Further, the Act provides that unrealised rent shall not form part of the actual rent received or receivable. However, this provision is operational where the defaulting tenant has vacated the premises or steps have been taken to compel him to vacate the same. The landlord must have taken all reasonable steps to institute legal proceedings for recovery of unpaid rent or should have satisfied the assessing officer that legal action would be useless. These conditions are not functional in the current circumstances, with the force majeure clause being in force.
Tax effect of vacancy of rented accommodation The law stipulates that where the property was left vacant during the whole or any part of the financial year, due to which, the landlord may have received less than expected rent, then only the actual amount would be brought to tax, even if the same is less than fair rent. The property cannot be said to be ‘vacant’ if the same is merely ‘not in use’. Temporary vacancy due to the tenant’s discretion of not using it would not entail any tax consequence and the rent in respect of the same would still be ‘receivable’ by the landlord, thus taxable.
Likewise, if the owner merely allows the tenant to pay the rent/ part of it at a later point, he would still be liable to tax on the entire annual rental income as the same is still ‘receivable’ during the year, even though delayed.
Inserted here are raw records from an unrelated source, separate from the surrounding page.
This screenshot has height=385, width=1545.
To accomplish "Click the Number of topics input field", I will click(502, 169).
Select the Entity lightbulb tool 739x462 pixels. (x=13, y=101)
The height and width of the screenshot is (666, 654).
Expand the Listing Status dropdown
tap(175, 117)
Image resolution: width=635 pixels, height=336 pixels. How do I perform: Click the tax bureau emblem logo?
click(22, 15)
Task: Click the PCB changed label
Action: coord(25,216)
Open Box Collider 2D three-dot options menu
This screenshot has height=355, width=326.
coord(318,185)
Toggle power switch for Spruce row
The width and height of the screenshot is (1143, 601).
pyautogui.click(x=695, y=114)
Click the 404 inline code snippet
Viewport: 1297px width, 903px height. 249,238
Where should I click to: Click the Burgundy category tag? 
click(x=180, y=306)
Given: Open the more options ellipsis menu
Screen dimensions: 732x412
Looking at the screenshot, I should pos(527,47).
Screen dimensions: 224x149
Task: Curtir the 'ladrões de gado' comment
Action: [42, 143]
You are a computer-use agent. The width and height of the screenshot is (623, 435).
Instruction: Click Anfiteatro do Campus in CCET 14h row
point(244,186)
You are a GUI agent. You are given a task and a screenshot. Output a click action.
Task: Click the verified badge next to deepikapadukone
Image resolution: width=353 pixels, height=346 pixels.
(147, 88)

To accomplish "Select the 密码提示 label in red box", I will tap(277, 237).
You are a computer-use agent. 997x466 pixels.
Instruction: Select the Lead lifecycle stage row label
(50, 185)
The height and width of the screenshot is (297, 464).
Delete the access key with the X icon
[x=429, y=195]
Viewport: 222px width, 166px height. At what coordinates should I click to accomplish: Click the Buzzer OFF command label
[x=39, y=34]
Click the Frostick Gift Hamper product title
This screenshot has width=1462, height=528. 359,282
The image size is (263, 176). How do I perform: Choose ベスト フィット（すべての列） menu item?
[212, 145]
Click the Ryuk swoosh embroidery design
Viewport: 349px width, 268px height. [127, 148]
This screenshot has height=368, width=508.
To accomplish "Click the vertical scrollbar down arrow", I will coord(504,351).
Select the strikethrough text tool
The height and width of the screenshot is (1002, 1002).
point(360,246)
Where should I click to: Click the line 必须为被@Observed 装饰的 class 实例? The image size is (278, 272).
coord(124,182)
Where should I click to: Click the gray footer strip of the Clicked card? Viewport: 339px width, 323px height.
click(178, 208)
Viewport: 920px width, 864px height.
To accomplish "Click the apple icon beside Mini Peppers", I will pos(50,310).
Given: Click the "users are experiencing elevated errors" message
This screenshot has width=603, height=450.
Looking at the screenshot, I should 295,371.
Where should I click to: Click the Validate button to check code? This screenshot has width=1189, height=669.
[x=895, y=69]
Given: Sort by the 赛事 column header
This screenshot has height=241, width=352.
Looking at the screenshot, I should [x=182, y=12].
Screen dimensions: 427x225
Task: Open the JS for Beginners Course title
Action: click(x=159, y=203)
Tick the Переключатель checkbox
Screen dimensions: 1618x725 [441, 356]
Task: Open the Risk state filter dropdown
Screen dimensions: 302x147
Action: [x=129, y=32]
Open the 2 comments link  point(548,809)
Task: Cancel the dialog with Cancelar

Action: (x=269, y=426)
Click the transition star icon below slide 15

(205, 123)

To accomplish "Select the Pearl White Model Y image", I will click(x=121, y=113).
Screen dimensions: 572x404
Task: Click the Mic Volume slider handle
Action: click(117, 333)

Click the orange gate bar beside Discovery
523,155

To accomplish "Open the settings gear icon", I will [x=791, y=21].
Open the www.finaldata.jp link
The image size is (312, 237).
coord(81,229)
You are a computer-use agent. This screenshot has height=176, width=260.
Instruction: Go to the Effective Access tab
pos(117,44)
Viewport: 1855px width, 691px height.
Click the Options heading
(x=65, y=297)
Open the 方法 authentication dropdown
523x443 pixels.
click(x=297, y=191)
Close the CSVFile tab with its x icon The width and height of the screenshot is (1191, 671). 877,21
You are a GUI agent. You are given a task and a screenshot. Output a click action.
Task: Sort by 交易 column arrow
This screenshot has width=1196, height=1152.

The government has not yet considered the tax impact of the lockdown measures on rental income. It is expected that by next year, at the time of reporting the income for the current fiscal, the government will introduce measures to alleviate such issues. For instance, it may impose tax only on actual rent received for the current year irrespective of fair rental value or may do away with the condition of initiation of legal proceedings in case of vacancy.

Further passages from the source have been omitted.